Lattin was appointed to conduct research at the University in May. The stress levels of birds, which is why her experiments involve placing them in stressful environments. Other experiments have involved plucking birds’ feathers, putting small doses of oil in their food, placing them in cloth bags to increase stress and even euthanizing them in some cases.

“Animals feel pain, have interests, suffer, and therefore, we should take those facts into consideration whenever we are with them,” said PETA Senior Laboratory Oversight Specialist Alka Chandna*. “She’s only answering questions that can give her the ability to publish more papers, maybe get tenure, making her way through academia. If she thinks she’s answering any bigger questions, she’s dead wrong.”
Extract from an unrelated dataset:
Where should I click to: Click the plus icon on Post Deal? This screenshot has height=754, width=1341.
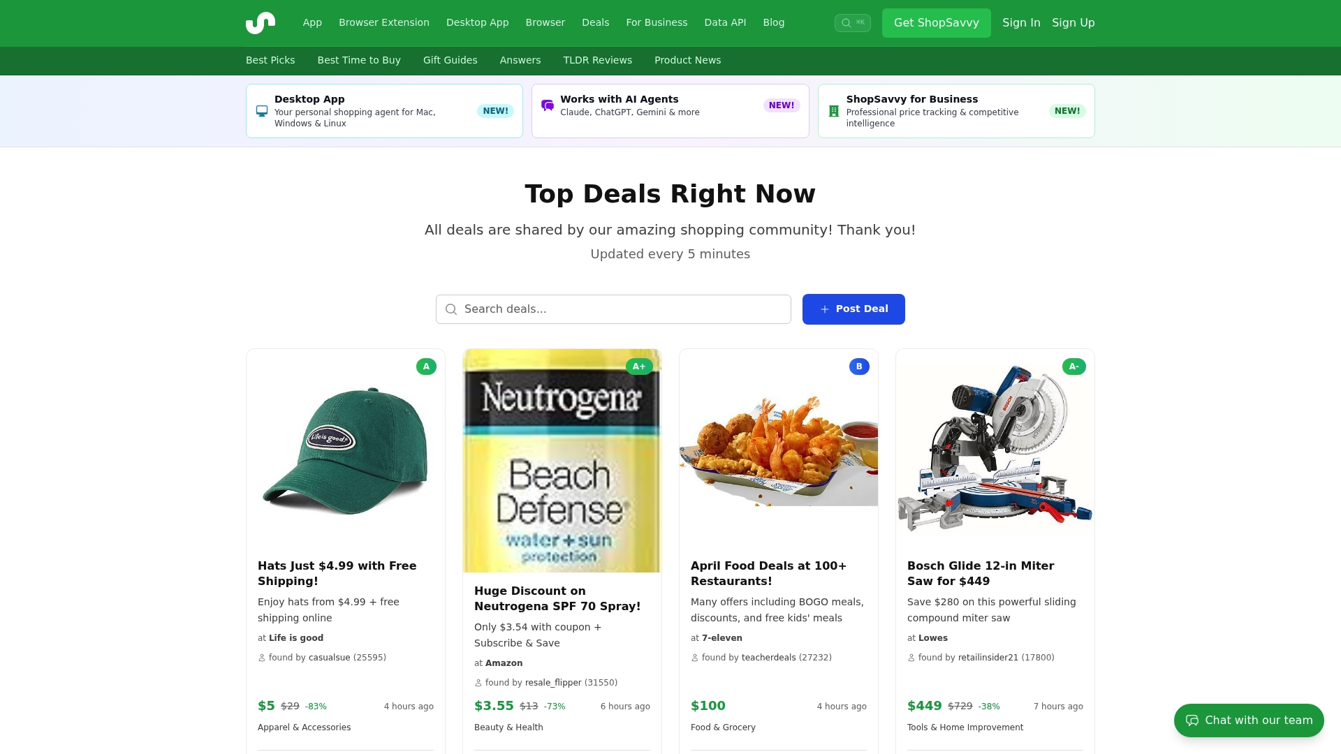824,309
Lattin is studying house sparrow birds because they’re an invasive species, and can eventually have a negative effect on native bird species competing for food and nesting cavities. Some of her work involves euthanizing animals to study their neurotransmitters and receptors in the brain, which she said is good because they’re not a rare species. Euthanizing birds is required for her research by the Connecticut Department of Energy and Environmental Protection, she said.

Lattin isn’t surprised by PETA’s criticism of her studies, but she believes the experiments are necessary to help the animals survive.

“[PETA is a] very extremist animal rights organization that is against all animal research, eating animals and even against pet ownership,” Lattin said. “We can only take action to help wildlife survive when we can understand what the negative effects of wildlife are, which is why my research on stress is necessary.”

Although hundreds of birds die as a result of her experiments, she said the number hasn’t reached into the thousands. She emphasized adhering to the “three R’s principle” when conducting research: reduce, refine and replace.

Lattin said she is an animal lover and took an early interest in nature and the environment. She used her allowance to make donations to the nature conservancy and spent a majority of her time outdoors. She also broughtnew pets into her home. She was the first in her family to go to college and eventually majored in linguistics and minored in biology at Swarthmore College in Pennsylvania.

Lattin said that her research lab has received both public and private funding from the United States Environmental Protection Agency, the Howard Hughes Medical Institute and the American Ornithologists’ Union.

Understanding the threats and stress wild animals face are some of the most critical things Lattin spends her career on.  

Besides studying neurotransmitters and hormones in animals, Lattin has also studied the oil impact on habitats. She designed a test to discover if a small amount of oil has negative effects on animals’ health and survival in an attempt to see if a disruptive stress response would occur. She mixed small amounts of oil into the food of house sparrows, and has concluded there are no behavioral effects while looking at potential biomarkers in the exposure in the blood.

“When animals are exposed [to] diets with a really, really small amount of oil, they are no longer able to mount a normal stress response,” Lattin said. “Stress is something that can be harmful, but it’s also something that can help animals survive and to be able to cope successfully with stressors.”

That experiment was heavily criticized by PETA.

“She force-fed birds crude oil, saying how it’s supposed to represent the BP Oil Spill,” Chandna said. “For all the pain and suffering involved, we feel that Christine Lattin’s experiments need to be stopped.”

When Chandna and her team learned in March that Lattin would be working at the University, PETA sent LSU President F. King Alexander a letter, expressing concern for Lattin’s lab. PETA held a protest on the University’s campus on Aug. 21. The University released a statement saying Lattin’s research complies with the Ornithological Council’s Guidelines for the Use of Wild Birds in Research.

“New LSU Assistant Professor Christine Lattin studies the physiological effects of stress on wildlife,” the statement said. “Wild animals become stressed from a variety of sources including predators, rivals and severe storms, and Dr. Lattin studies how wild animals respond to these stressors. Specifically, she looks at the hormones and neurotransmitters that respond to stress in order to see how they change from being helpful to harmful.”

PETA created a petition on their website for people to express their concern about Lattin’s experiments to University officials. Yale University received more than 140,000 emails from the organization when Lattin was employed there. The petition urges readers to notify LSU of how Lattin is “tormenting” the birds, and how many of the birds are “killed” when the experiments are completed.

“Her saying [we are extremists] is name-calling. It’s weak [and] cowardly,” Chandna said. “[Lattin] can do all the name-calling she wants and tell all the lies she wants like this business of us being anti-pet, but that doesn’t address the fact that her research is useless, worthless and cruel.”

*A previous version of this story misspelled Dr. Alka Chandna's last name. It has been updated with the proper spelling.